How many lines of the data below contain the word "Task"? Give only the number.

· · · ·

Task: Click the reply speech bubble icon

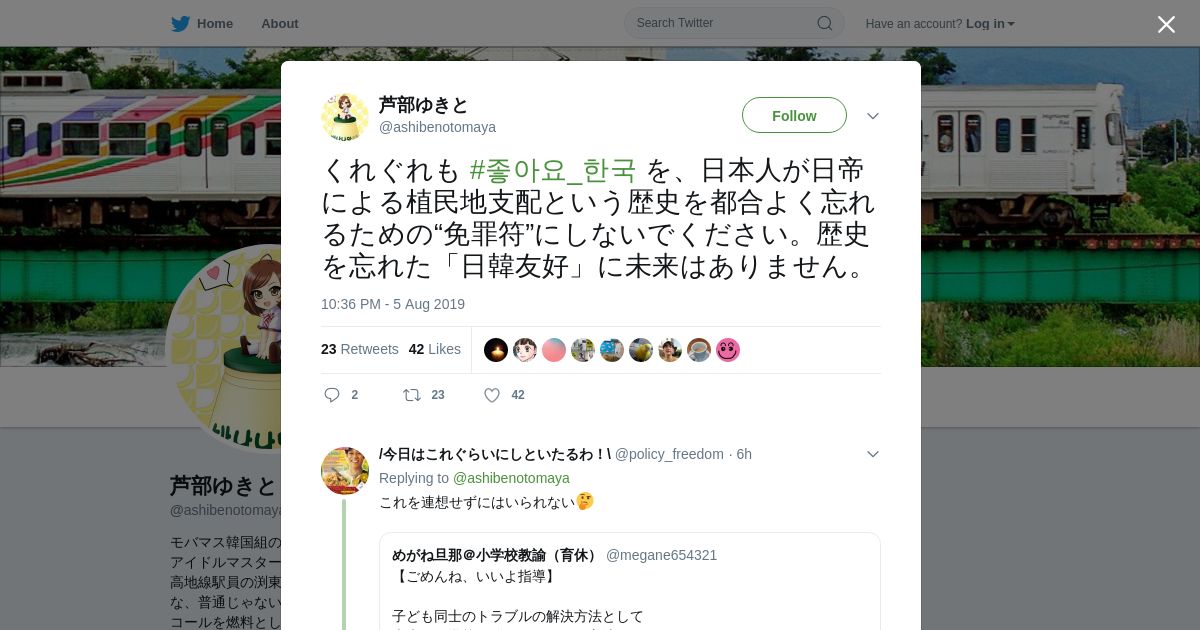Action: pyautogui.click(x=332, y=395)
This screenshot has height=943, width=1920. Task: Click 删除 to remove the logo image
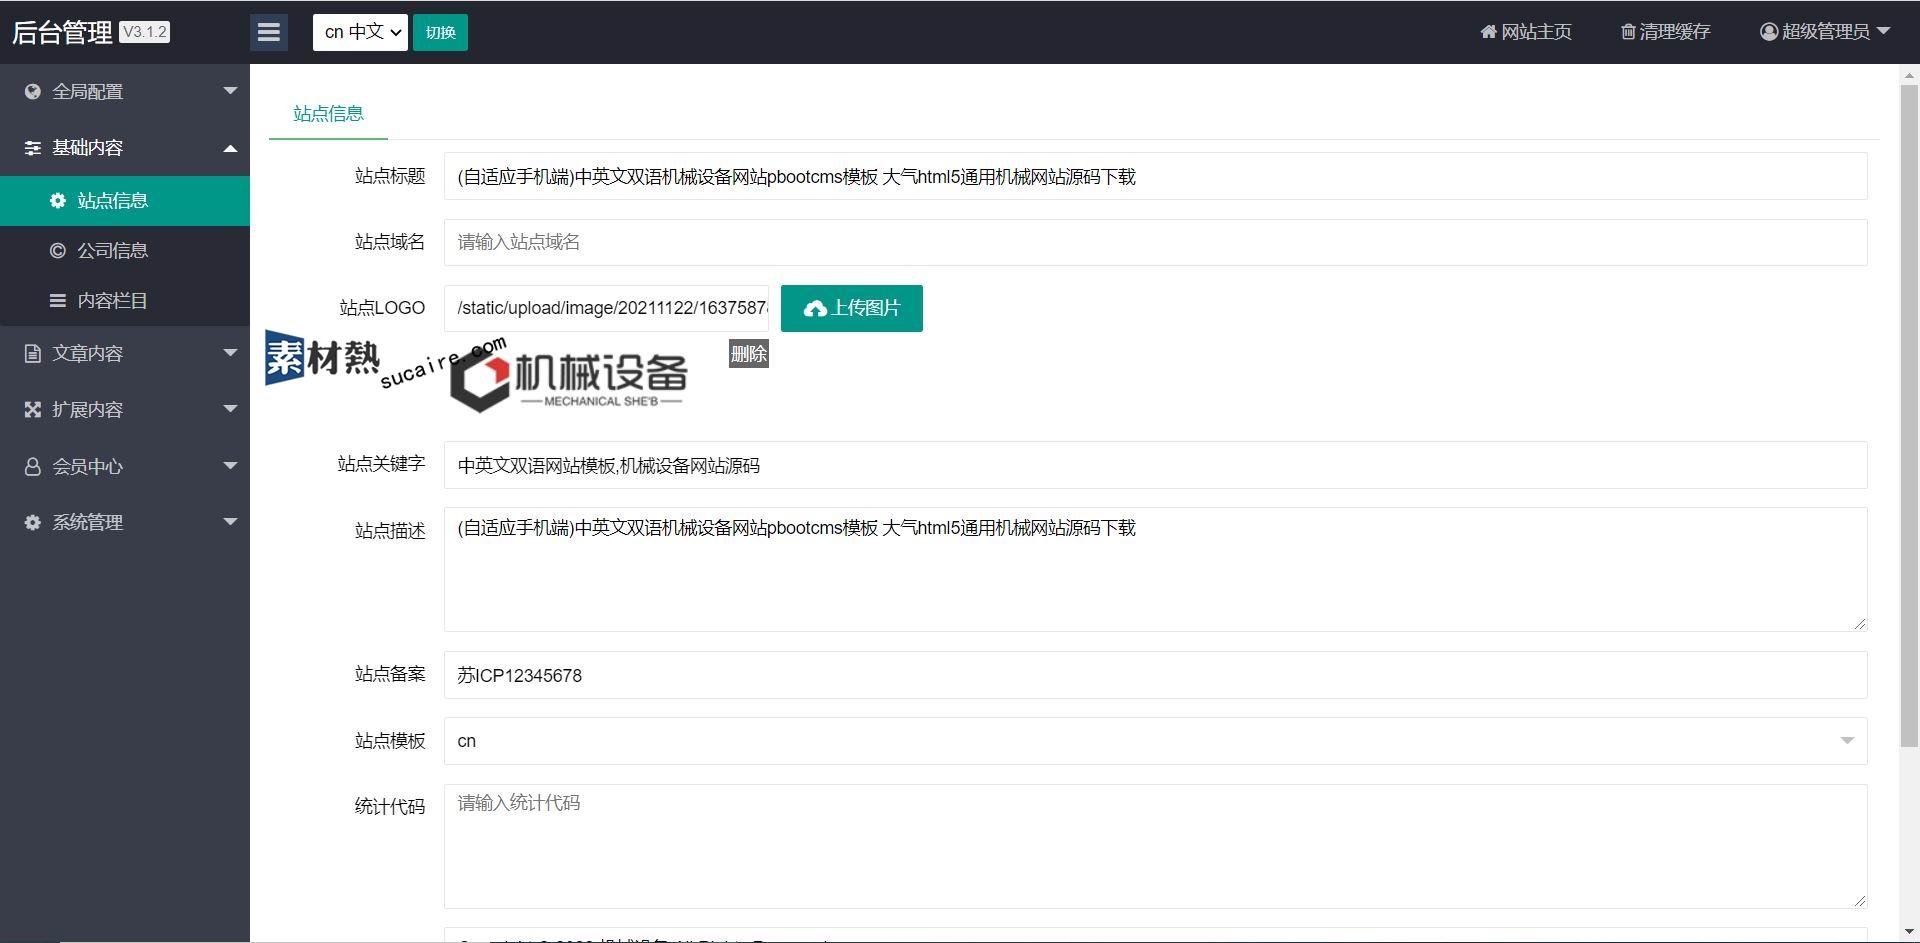click(748, 354)
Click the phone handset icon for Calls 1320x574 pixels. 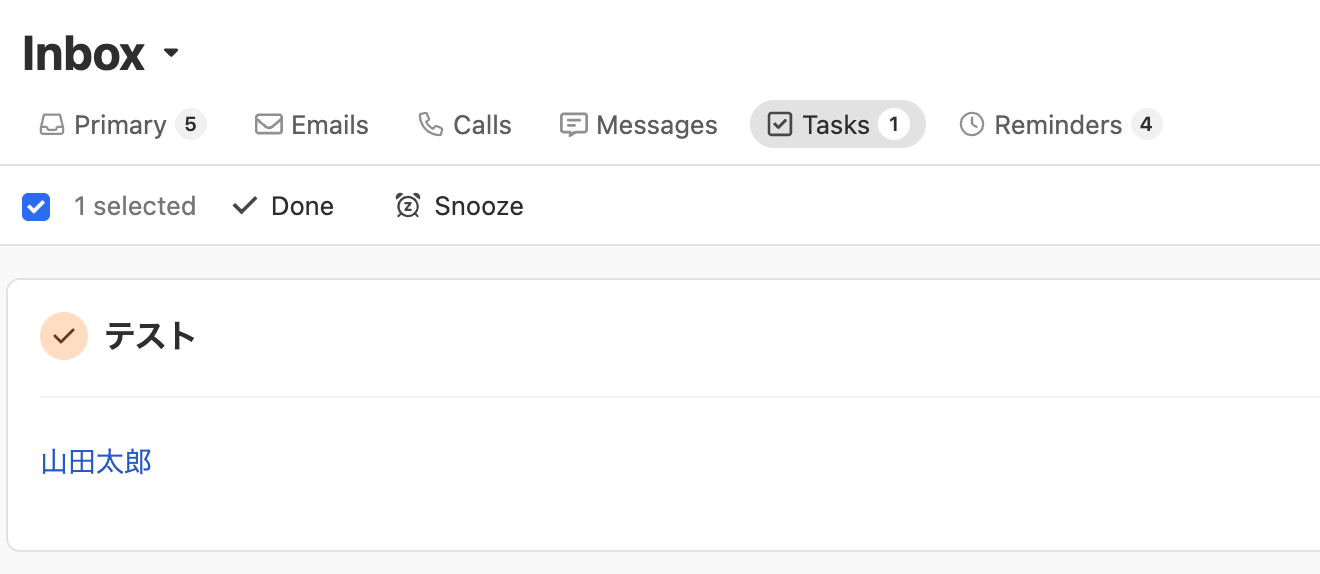pos(431,125)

· · · ·

• Reply to the exercise: 2